Second, as was the case at T. Rowe Price, the biggest change in cash flows so far in 2023 versus 2022 has been a steep decline in exchanges into stable value funds. In 2022, high levels of “exchanges in” helped mask the volume of outright withdrawals.
Finally, she said, Vanguard hasn’t seen evidence of large-scale interest-rate arbitrage within individual retirement plans, in which stable value investors would be moving money from stable value into a money market fund. She credited that to competing fund rules working as designed. (Competing fund rules prevent participants from moving stable value assets directly into a money market fund within their plan, requiring that they first transfer that money into a non-competing fund, such as a stock fund, for a fixed period, usually 90 days.)
Tom Manente, assistant vice president, stable value solutions, at Empower Investments, said his firm examined a sampling of retirement plans on its recordkeeping platform for the months of December 2022 through February 2023. Among other things, it wanted to find out if negative stable value cash flows were due to plan participants taking withdrawals to fund their retirement, if they were a result of participants separating from service with their employer (leaving for a reason other than retirement), or if they were attributable to plans terminating their relationship with their stable value fund.
The biggest change Empower found, Manente said, was a substantial increase in withdrawals related to separation of service during the three-month period it examined. In fact, those types of withdrawals then became the largest driver of disbursements in March 2023. Empower also saw in March that, compared to February, participants were moving higher percentages of their money out of their plans just before their plans moved to another recordkeeping platform. He theorized that this may have been a result, at least in part, of advisors recommending that participants move their money into an IRA.
The executives were generally optimistic about the outlook for their industry.

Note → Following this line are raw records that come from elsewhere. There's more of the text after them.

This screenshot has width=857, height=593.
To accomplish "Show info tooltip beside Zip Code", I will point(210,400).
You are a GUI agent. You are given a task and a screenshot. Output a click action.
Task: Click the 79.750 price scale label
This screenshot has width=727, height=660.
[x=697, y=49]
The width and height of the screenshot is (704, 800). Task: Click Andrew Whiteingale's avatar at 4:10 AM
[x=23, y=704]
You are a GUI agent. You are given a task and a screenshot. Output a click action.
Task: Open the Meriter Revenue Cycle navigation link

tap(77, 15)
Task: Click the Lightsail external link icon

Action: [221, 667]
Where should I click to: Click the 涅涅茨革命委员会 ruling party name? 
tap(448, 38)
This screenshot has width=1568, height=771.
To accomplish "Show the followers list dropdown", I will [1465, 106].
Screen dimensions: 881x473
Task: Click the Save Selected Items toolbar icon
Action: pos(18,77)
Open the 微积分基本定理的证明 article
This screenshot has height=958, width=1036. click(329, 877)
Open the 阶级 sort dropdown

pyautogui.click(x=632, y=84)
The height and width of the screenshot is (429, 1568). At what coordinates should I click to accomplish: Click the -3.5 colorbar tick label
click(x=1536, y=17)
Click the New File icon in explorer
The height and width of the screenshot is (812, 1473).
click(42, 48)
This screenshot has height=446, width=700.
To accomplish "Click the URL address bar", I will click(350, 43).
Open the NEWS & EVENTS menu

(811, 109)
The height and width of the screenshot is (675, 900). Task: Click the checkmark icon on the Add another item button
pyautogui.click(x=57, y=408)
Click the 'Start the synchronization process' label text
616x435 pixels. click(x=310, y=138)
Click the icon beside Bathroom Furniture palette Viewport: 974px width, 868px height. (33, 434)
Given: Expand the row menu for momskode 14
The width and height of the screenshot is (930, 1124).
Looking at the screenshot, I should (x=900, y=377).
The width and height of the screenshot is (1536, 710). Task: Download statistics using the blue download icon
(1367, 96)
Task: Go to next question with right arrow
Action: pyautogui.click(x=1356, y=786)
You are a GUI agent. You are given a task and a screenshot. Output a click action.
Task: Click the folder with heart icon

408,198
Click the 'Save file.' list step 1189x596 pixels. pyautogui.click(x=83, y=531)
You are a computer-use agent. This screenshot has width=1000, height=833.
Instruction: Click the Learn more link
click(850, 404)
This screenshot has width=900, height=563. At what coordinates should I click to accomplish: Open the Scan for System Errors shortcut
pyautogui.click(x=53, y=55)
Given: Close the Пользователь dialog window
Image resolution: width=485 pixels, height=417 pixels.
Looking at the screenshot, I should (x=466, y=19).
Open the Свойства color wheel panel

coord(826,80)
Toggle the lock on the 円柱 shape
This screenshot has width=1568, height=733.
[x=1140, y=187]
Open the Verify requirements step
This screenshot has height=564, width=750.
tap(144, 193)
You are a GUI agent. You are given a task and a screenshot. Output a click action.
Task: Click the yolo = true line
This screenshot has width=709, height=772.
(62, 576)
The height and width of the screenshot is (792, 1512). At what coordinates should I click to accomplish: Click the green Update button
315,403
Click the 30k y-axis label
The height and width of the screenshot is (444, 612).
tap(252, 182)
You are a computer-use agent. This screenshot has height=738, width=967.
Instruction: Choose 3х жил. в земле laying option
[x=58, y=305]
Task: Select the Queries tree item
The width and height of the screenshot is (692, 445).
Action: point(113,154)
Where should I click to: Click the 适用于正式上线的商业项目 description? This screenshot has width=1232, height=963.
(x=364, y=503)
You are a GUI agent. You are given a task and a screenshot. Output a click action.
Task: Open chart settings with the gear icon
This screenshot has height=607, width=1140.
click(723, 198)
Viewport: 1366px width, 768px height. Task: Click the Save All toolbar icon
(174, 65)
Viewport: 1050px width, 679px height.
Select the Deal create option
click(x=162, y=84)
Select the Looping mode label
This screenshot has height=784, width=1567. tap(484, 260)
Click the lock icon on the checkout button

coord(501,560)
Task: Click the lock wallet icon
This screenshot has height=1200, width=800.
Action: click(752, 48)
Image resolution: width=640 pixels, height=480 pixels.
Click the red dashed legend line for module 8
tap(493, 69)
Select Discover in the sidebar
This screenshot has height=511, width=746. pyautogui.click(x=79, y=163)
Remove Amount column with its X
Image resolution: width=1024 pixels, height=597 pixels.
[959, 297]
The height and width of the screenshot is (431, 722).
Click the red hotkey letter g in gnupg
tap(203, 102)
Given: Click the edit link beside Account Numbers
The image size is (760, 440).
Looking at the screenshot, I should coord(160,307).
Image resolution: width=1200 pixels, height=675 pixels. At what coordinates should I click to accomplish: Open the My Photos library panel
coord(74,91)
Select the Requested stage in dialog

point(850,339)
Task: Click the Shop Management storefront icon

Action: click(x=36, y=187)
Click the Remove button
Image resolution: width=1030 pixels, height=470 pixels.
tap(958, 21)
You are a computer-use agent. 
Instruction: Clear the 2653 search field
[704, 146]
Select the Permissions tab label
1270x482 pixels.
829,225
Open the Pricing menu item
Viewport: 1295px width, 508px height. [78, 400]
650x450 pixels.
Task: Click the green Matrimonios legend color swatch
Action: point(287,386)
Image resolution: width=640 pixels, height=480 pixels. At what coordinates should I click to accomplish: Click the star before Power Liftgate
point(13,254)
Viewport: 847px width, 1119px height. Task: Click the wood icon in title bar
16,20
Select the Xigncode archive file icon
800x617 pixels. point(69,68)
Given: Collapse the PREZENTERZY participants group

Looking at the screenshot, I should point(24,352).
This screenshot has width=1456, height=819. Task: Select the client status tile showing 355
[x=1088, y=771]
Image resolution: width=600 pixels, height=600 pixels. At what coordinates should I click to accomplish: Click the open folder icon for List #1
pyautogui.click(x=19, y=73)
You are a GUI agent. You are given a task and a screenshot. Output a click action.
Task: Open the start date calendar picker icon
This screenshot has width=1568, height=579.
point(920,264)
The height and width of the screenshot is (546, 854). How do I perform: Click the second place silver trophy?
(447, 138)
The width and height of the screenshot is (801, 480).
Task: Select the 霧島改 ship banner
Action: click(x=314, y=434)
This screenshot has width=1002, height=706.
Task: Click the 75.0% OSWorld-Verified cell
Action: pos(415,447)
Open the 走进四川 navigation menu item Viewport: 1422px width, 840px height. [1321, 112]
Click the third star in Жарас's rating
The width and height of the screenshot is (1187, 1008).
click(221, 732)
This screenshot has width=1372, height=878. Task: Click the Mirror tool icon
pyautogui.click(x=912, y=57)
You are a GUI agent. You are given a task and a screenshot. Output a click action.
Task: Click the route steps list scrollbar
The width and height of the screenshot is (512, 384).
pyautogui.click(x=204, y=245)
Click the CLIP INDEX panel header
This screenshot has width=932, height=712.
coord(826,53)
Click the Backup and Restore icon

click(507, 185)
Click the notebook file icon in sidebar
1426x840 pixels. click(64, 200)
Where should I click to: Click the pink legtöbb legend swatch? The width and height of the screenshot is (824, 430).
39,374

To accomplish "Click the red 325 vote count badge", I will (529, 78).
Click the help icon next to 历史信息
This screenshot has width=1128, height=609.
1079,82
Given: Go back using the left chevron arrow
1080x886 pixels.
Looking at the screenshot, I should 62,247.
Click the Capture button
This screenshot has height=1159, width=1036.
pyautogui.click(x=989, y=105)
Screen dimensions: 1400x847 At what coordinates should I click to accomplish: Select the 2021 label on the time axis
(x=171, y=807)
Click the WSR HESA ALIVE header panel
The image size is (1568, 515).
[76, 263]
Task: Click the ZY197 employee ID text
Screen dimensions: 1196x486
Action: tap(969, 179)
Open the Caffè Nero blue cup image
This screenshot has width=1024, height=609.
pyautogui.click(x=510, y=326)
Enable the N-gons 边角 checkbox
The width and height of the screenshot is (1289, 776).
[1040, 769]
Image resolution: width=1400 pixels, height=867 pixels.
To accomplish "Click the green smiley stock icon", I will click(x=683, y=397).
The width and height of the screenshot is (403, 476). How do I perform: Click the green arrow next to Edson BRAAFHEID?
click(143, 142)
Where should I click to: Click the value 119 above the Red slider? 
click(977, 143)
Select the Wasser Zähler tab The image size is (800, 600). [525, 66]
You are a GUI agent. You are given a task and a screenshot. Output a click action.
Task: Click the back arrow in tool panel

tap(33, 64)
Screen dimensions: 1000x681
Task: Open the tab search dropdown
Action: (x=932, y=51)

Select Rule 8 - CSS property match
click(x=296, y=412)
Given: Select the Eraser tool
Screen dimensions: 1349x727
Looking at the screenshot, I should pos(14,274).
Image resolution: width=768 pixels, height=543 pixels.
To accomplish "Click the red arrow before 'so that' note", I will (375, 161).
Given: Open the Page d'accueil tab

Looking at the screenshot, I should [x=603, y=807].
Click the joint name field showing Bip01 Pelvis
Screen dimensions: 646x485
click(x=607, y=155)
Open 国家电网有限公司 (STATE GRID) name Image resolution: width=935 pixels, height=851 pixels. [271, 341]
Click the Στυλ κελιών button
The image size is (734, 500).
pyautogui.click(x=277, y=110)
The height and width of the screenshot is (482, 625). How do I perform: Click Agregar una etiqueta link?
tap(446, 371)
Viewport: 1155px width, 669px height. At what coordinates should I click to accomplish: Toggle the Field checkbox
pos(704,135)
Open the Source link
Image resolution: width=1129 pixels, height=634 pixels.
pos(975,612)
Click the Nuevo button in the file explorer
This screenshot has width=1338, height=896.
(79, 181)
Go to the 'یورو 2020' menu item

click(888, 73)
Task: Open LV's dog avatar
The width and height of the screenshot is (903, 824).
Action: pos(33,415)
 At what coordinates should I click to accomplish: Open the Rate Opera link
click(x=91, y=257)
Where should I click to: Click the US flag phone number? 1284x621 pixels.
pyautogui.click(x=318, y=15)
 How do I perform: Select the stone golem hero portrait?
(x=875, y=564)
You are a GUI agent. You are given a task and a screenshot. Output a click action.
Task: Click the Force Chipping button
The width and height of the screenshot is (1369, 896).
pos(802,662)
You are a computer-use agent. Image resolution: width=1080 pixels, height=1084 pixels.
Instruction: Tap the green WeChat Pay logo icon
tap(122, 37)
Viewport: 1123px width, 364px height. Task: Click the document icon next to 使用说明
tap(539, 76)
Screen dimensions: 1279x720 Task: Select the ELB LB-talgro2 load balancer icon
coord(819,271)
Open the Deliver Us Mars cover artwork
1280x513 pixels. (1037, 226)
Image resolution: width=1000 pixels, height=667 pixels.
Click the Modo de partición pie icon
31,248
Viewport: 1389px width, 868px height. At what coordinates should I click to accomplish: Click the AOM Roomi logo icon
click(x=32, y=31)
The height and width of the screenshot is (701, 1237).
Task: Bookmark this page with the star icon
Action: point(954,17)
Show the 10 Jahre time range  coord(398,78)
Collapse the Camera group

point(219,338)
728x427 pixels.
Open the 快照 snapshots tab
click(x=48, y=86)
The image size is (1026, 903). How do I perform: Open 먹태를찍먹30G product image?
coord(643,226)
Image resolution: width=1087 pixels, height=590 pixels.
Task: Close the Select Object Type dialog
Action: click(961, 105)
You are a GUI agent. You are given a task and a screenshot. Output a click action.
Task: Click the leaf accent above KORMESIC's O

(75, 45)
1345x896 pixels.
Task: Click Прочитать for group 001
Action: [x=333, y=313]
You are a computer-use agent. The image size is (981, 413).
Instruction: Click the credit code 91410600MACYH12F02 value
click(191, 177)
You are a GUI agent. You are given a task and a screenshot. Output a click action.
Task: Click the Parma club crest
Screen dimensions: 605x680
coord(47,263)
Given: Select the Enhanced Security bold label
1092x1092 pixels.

Saxena said the fundamental value proposition of stable value is enduring and predicted that cash flow trends will moderate once the current financial market environment shifts.
Manente noted that his firm has had a good sales year and has been able to retain higher-than-expected percentages of the stable value business it purchased from competitors in recent years. He added that retirement plan consultants, especially those working with larger plans, have been doing a good job of educating plan sponsors about the long-term value of stable value as an asset class even though money market funds are, for the moment, boasting higher yields.
Luna reminded his colleagues that higher interest rates ultimately will be good for the stable value industry, as they eventually lead to higher stable value crediting rates and potentially more growth opportunities. And he said that when interest rates do turn down, stable value yields will start to look more attractive relative to money market yields, which likely will drop faster.
Still, Luna said the negative cash flows the industry has been experiencing shouldn’t be ignored.
“We need to grow the pie,” he said. “We should not be dependent on ‘exchanges in’ to not have panels about cash flow at our conferences.”